#### [Exercise directions]
Pictures in the listing should not be copied. Reproduce, word for word, each line from the one holding "Screen dimensions: 551x365" through the final line.

#### [Supplied records]
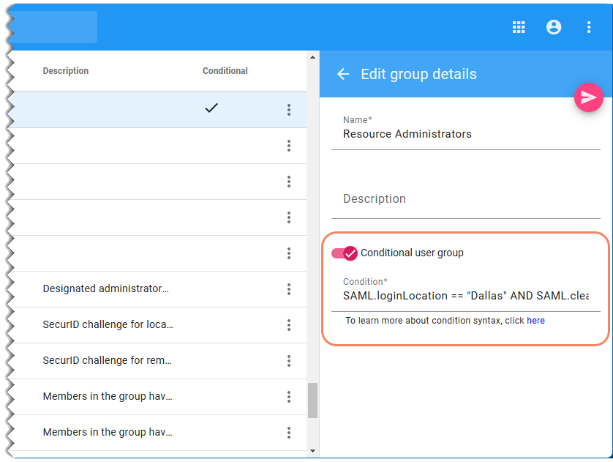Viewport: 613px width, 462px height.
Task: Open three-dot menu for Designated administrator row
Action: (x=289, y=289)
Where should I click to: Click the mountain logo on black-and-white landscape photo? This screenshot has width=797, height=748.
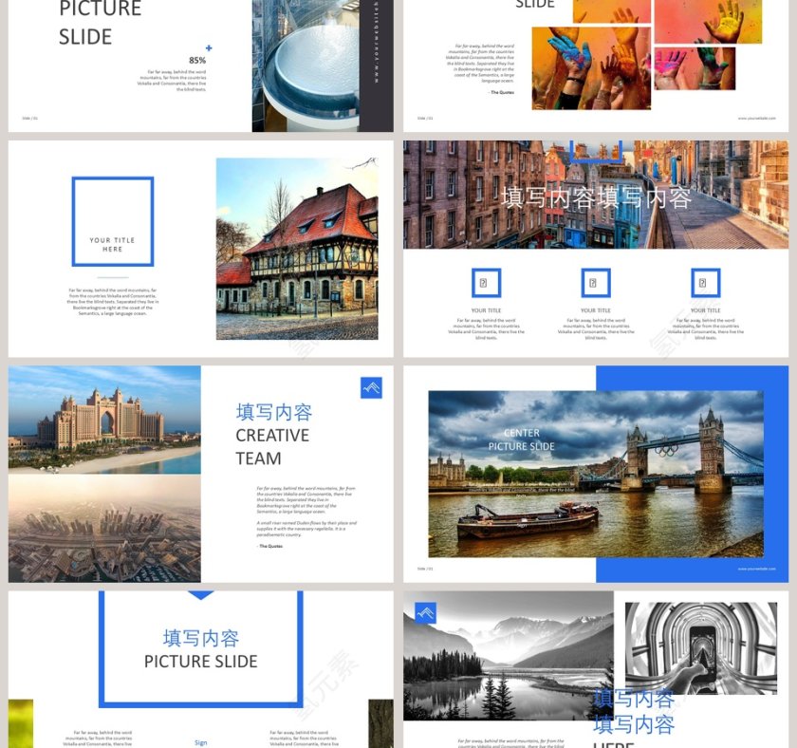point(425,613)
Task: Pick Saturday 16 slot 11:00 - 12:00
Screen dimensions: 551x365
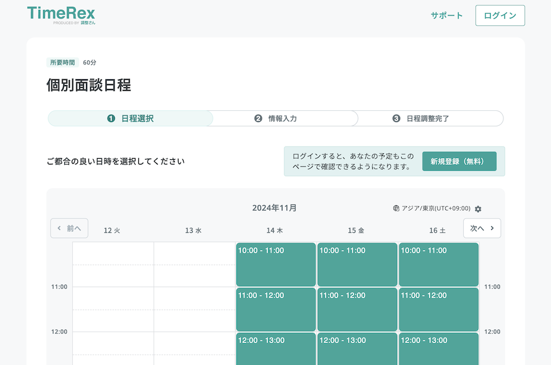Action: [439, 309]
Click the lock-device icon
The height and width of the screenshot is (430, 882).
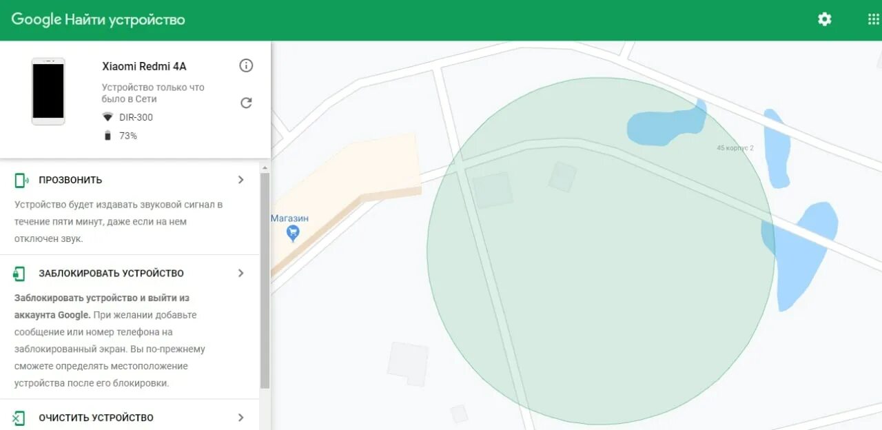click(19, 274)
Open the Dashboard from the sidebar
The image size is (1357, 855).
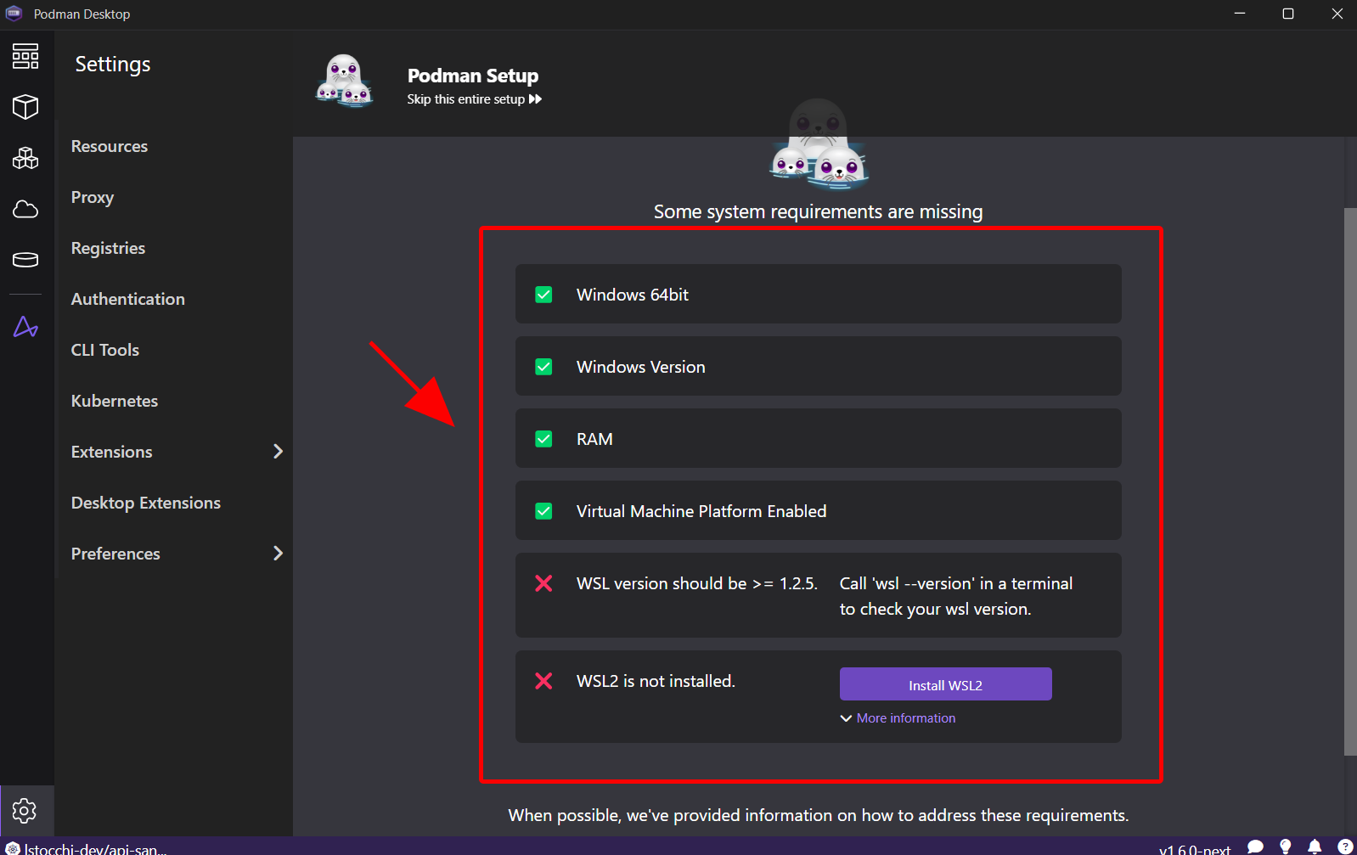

#### [Solved exercise]
Screen dimensions: 551x365
Action: [439, 309]
Click the lock-device icon
The height and width of the screenshot is (430, 882).
click(19, 274)
Open the Dashboard from the sidebar
The image size is (1357, 855).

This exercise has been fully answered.